O que me leva a uma pequena anedota particular. Minha mãe me disse certa vez que a criatividade não é a capacidade de criar algo novo do zero, mas sim de reordenar e recombinar coisas que não tinham sido combinadas dessa forma antes. A arte de realinhar, recombinar, relacionar. Não tenho a citação correta e devo estar reinventando também parte do sentido, mas, de qualquer forma, isso ficou comigo. Guardo como um ditame sagrado.


Ser capaz de contribuir ao reordenamento de possibilidades parece, afinal, um atributo divino, não?


Acho que preciso confessar algo, nesse momento: eu não sabia muito onde queria chegar com este texto. Comecei a escrever para (re)organizar a cabeça. Eu só sabia que, de alguma forma, essas duas ideias de fontes tão diferentes tinham uma essência comum e que eu queria contar isso para o mundo. Sinceramente, não sei se mais alguém poderia compartilhar o que minha mãe certa vez me disse, porque não sei para quem mais ela poderia ter dito isso. Acho também que, por ter vindo junto a um elogio – ela me dizia, na época, que admirava minha capacidade de fazer essas (re)conexões – eu também teria aí uma informação emocional que ninguém mais poderia trazer.


E aí cheguei a um ponto que para mim é um tanto novo. Quando comecei a escrever o parágrafo anterior, mas não quando comecei a escrever o texto, já tinha recombinado elementos de outras digestões psíquicas para chegar a uma resposta para a pergunta que eu não tinha oficialmente feito: afinal, o que há para se contribuir em um mundo onde tantas pessoas criam, criaram e criarão? Que diferença faz uma gota em um oceano tão cheio? A resposta que recebi é singela.


Não adicionamos uma gota a um oceano, recriamos sua essência e a devolvemos à água de onde saiu.


Aquilo que destilei de tudo que vivi, consumi, experimentei, criei... tudo isso vai se recombinando em minhas criações. E, por isso, hoje eu recebi um incentivo para continuar criando. Eu sei que há pessoas muito mais talentosas ou muito mais capazes para falar do que quero falar, mas, por mais brega que isso soe, ninguém poderia fazê-lo como eu. Ninguém poderia relembrar o elemento que foi o elogio que recebi de minha mãe mais de dez anos atrás.


De qualquer forma, espero que esse desabafo sirva também como um incentivo a quem, como eu, sentia que criar era um esforço vão, já que tantos outros criarão também. Esse era um peso que eu carregava e, quando entrei nessa linha de pensamento derrotista, esqueci de outro elemento que me é tão caro: a crença de que escalas binárias são reducionistas demais para explicar a experiência humana.

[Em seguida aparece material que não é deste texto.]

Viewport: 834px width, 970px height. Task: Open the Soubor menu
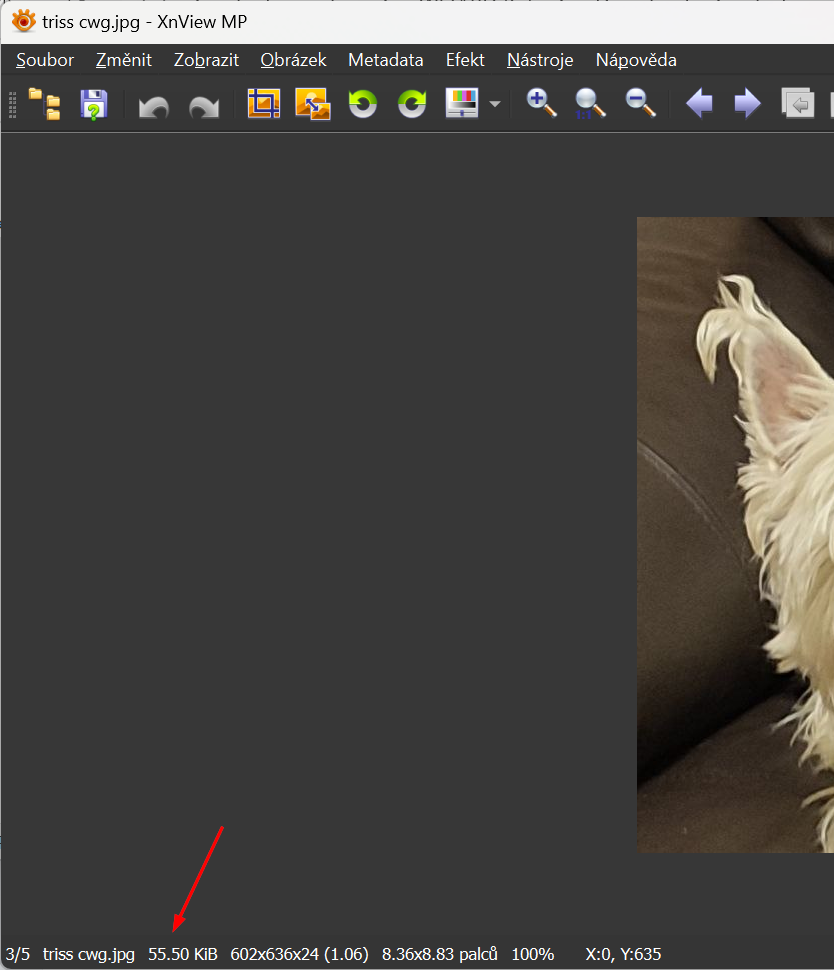[45, 60]
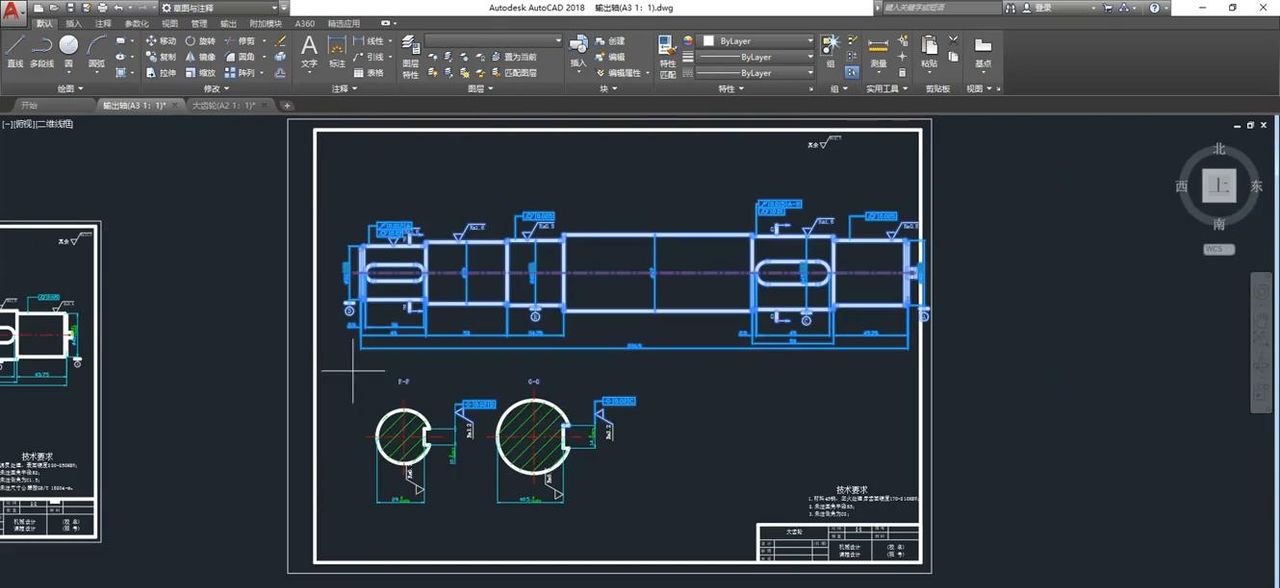Viewport: 1280px width, 588px height.
Task: Switch to the 插入 (Insert) ribbon tab
Action: coord(74,23)
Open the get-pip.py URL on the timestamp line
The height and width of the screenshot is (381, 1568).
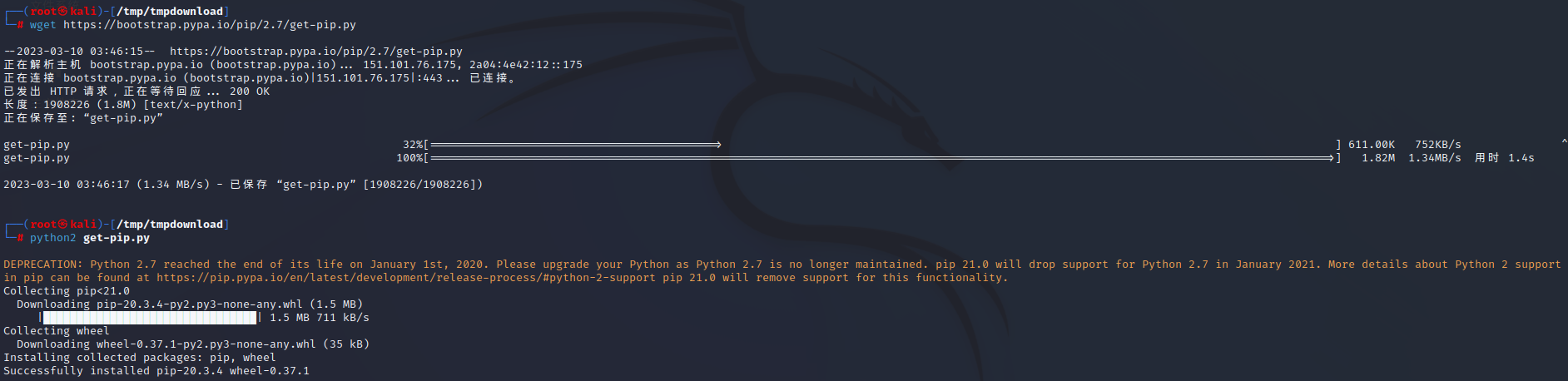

Não quero mais pensar se alguém vai fazer melhor do que eu, ser mais bem sucedido, mais famoso, mais rico, mais talentoso. Tudo isso só faria sentido se eu ainda achasse que vamos de 0 a 10. Mas, relembrando algo que eu me esqueci que já sabia, sugiro que podemos ir de 0 a β. Ou de 0 a telefone. De gota de chuva a camarão. Temos diversas dimensões para onde seguir, nas quais criar. Por isso, criemos.


Afinal, nada se cria, nada se perde – e nada se repete. Tudo se transforma, se inova, se diverte.